Silva espera que a mesma coisa
valha para humanos. "Fico sempre impressionado sobre quão extensa e completa é a conservação
evolutiva", afirma. "A evolução é
frugal: por que inventar a mesma
coisa duas vezes?"
O pesquisador português e seus
colegas notaram que o processo
estava ligado à ativação de um determinado gene no cingulado anterior, chamado zif268. E foi aí
que entrou o outro estudo, feito
por Jonathan Lee, na Universidade de Cambridge (Reino Unido).
Também usando roedores modificados, Lee mostrou que o
zif268 pode estar ligado a um processo até agora considerado hipotético da memória de longo prazo, chamado de reconsolidação.
A idéia é que, toda vez que alguém se lembra de alguma coisa
do passado distante (o termo favorito dos especialistas é "evocação"), o ato faz com que essa memória seja de algum modo reforçada, ou reconsolidada.
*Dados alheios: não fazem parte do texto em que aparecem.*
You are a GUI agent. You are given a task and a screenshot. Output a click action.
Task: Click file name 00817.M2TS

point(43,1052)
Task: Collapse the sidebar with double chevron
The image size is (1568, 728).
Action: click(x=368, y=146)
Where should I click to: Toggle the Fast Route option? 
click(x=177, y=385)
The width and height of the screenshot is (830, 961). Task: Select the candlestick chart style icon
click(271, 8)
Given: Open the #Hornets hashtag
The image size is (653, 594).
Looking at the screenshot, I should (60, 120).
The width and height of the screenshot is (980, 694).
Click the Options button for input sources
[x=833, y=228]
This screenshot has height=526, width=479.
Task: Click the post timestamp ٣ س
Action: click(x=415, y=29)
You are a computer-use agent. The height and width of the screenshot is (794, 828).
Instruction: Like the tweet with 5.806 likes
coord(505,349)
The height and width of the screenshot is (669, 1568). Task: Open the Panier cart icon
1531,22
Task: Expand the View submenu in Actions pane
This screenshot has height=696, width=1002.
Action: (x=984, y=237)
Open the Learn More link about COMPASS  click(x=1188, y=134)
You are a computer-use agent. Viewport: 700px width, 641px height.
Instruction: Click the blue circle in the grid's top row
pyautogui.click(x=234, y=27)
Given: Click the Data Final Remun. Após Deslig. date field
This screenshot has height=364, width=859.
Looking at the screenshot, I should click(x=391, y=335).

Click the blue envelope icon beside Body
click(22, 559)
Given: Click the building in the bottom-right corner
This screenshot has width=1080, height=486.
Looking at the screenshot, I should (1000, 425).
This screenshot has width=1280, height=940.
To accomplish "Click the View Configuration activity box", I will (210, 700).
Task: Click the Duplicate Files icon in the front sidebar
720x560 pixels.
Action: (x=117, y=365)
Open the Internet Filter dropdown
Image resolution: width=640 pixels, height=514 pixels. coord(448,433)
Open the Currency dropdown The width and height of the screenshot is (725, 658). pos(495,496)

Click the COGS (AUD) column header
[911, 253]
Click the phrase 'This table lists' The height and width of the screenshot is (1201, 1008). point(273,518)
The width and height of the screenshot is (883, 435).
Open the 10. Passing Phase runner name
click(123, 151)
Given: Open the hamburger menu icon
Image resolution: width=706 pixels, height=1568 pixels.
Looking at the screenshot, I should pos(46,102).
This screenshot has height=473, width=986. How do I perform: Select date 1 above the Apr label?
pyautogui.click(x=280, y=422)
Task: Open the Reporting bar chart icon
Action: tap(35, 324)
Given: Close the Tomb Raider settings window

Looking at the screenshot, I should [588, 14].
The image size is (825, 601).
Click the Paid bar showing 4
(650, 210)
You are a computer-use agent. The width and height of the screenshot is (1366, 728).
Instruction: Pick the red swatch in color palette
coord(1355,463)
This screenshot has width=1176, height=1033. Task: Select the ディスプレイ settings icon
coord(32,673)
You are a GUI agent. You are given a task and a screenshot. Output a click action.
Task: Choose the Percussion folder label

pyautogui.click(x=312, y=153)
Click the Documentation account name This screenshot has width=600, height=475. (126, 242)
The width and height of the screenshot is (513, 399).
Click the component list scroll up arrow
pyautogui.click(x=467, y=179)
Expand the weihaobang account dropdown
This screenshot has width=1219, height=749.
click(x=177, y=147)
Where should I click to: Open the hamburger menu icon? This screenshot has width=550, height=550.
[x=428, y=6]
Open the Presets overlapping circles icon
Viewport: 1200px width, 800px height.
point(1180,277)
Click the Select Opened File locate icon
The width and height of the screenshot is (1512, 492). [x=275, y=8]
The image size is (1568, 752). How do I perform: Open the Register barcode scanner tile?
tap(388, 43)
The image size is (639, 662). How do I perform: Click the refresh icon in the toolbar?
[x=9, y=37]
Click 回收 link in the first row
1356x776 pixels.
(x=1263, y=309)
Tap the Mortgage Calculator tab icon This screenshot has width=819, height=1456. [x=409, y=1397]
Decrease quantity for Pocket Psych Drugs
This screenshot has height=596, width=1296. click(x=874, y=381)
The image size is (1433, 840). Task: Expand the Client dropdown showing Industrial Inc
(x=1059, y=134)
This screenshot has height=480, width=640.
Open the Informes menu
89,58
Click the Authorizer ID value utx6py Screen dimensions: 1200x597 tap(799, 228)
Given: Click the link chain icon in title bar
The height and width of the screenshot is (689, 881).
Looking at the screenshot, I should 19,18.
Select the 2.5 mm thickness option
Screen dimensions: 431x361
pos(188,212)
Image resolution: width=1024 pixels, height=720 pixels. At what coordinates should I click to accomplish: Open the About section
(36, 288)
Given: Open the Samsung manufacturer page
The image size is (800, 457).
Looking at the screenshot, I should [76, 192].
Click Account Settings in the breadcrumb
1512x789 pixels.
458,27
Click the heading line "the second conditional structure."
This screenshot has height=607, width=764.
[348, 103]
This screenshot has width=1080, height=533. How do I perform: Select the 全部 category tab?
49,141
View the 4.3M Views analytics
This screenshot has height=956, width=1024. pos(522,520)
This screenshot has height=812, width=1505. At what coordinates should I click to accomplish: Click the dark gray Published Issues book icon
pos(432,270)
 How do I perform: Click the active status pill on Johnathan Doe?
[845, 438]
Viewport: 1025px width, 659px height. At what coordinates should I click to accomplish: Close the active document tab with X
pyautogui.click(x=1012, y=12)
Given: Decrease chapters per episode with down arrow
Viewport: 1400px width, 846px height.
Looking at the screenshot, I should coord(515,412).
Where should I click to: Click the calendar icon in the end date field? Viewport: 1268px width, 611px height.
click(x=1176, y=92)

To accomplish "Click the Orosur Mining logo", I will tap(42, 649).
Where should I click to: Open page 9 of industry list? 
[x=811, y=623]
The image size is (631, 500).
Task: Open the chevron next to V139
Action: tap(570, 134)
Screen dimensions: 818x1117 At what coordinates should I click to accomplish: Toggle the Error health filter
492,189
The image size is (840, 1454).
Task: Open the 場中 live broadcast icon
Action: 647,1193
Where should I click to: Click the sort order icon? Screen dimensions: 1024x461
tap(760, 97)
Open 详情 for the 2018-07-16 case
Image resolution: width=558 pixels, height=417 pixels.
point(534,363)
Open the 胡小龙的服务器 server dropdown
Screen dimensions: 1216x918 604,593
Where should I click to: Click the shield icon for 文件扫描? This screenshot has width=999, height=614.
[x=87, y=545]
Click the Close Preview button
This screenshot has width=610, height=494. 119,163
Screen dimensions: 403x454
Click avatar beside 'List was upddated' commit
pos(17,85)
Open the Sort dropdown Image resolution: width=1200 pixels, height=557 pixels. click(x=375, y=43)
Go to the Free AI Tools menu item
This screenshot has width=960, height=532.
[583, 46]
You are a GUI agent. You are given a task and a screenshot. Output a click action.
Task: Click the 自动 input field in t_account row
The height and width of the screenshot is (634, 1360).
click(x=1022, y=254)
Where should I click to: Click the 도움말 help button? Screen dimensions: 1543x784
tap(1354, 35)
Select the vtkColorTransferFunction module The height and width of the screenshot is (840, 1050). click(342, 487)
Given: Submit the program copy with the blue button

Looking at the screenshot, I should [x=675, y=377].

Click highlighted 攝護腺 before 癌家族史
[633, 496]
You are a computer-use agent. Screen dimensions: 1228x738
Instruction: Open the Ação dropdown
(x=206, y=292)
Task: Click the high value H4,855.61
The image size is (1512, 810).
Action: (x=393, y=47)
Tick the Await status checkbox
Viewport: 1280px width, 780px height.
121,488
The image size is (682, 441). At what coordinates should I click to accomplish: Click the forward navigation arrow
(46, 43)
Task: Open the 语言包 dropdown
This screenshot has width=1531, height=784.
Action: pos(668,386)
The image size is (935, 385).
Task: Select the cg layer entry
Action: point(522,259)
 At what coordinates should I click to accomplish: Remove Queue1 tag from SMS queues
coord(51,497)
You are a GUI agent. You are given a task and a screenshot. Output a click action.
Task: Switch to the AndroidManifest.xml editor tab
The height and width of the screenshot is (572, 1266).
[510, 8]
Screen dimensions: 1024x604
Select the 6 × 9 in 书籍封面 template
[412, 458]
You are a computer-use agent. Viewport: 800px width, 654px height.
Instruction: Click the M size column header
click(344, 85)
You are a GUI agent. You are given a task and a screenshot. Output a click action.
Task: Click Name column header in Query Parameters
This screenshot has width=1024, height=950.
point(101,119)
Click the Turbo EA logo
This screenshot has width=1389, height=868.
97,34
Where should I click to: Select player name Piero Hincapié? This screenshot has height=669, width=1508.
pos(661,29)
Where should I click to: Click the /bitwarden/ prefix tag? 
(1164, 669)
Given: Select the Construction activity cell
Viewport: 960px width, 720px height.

Ao analisar o cérebro dos animais, constataram que o zif268
parece ser o "software" que é "rodado" durante o processo de reforçar a antiga memória. Em contrapartida, quando uma nova memória está sendo introduzida no
sistema (consolidação), o programa rodado é o BDNF, e o zip268
não é necessário.
"É a primeira boa evidência,
não-controversa, de que a reconsolidação existe", afirma Iván Izquierdo, pesquisador da Universidade Federal do Rio Grande do
Sul que foi convidado pela "Science" (www.sciencemag.org) para
comentar os dois estudos, na
mesma edição da revista em que
eles foram publicados.
Trata-se do primeiro movimento para tentar entender melhor
esse elusivo processamento das
memórias no cérebro. O que é
motivo para animação, mas também para cautela, segundo Izquierdo. "É o primeiro passo. Se é
importante mesmo, ou não, teremos de ver no passo seguinte."